Kuapa advances The Market for at least two key reasons. The first is that the show exists as a platform to market AGRA’s grantees and collaborators. And indeed, all but two episodes featured partners – including implementing partners and grantees – of AGRA. These relationships (and perhaps conflict of interests?) are not disclosed in the episodes. And it is not simply the private companies who stand to gain. Kuapa’s producers, including AGRA and Feed the Future, too must demonstrate to its funders that its interventions are successful; that farmers are adopting the technologies they invest in; and that their interventions are a good value for donor and taxpayer funds. In that sense, Kuapa served as an important tool for AGRA and donors alike to not only attempt to reach farmers, but also promote the products and businesses they have invested financial and technical resources in. Kuapa also promotes The Market as part of AGRA’s larger goals of consolidating rural agricultural economies. This, the idea of the Agricultural Exit, requires small farmers and input dealers to gradually move out of their professions and into new ones. This is the ultimate goal of AGRA (AGRA 2020b) and Kuapa serves as one mechanism to move towards it.

Conclusion

After Kuapa ended in 2017, Feed the Future published a project report with a claim that “6 million farmers were reached through radio and television broadcasts through the Kuapa television series” (2018, p. 47). However, a report conducted by an outside evaluator noted that “they did not come across anyone, extension agents, agrodealers, or farmers, who regularly watched the show. Only one or two had even heard of it” (Steffen et al. 2019, p. 110). Regardless of whether Kuapa achieved the aims of its producers, it still serves as an important text and piece of material culture through which to understand how actors materialize the notion of making agriculture a “business” in Ghana. Importantly, a review of Kuapa demonstrates the complexities of the larger “new” Green Revolution project at hand. As the literature has pointed out, agricultural transformation requires much more than a focus on inputs and productivity (Amanor 2011; Moseley et al. 2016; Richards 1985). In Ghana, where farmers have been at the forefront of agricultural modernization attempts for decades, the idea of making agriculture a “business” is not necessarily new (Rock 2022). Rather, farmers in Ghana have diverse needs, opinions, and knowledge, and their farming reflects as such.

Indeed, the same could and should be said for agriculture in Africa generally. And it is for this reason that some critique programs like AGRA for being top-down and unresponsive to diverse on-the-ground contexts (Belay and Mugambe 2021). This is evident in Kuapa, where enthusiastic hosts and producers seek to reorient Ghanaian farming towards that which meets the show’s producer, AGRA, end-goals. And it is perhaps evident in recent evaluations of AGRA’s work in Ghana and elsewhere on the continent, which show mixed results and shaky uptake of AGRA’s interventions (Mathematica 2021a, 2021b; Steffen et al. 2019). Overall, a closer look at Kuapa demonstrates why studies of agricultural development “practice” must include considerations beyond the farm-level, and the importance of considering the total agronomic, political, and social interventions at play. In the case of Ghana, AGRA’s interventions have included the support of new seed policy and the development and distribution of new seed varieties, all in support of the alliance’s goal of “inclusive agricultural transformation” which envisions some farmers leaving the sector all together.
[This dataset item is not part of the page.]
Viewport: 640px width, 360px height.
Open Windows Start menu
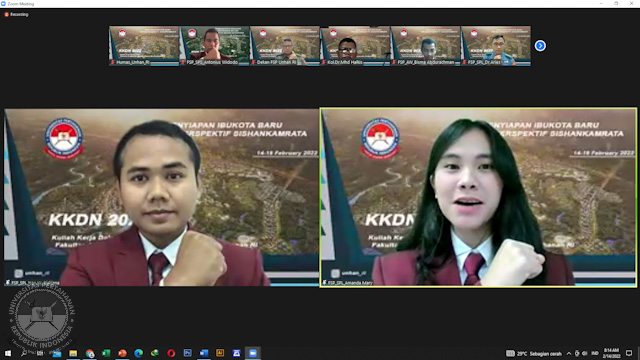7,353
Ultimately, AGRA’s attempts to normalize and naturalize ideas of “good farming,” while powerful, have unfolded unevenly. As this paper has shown, a close reading of Kuapa, triangulated with an analysis of organizational literature and interviews, provides clues into how and why: the provision of expensive inputs, the maligning of farmer knowledge and knowledge networks, and top-down interventions. For AGRA and its partners, these results suggest that future “good farming” interventions that do not place farmers squarely at the core of the design process risk failing their objectives, and the people they wish to serve.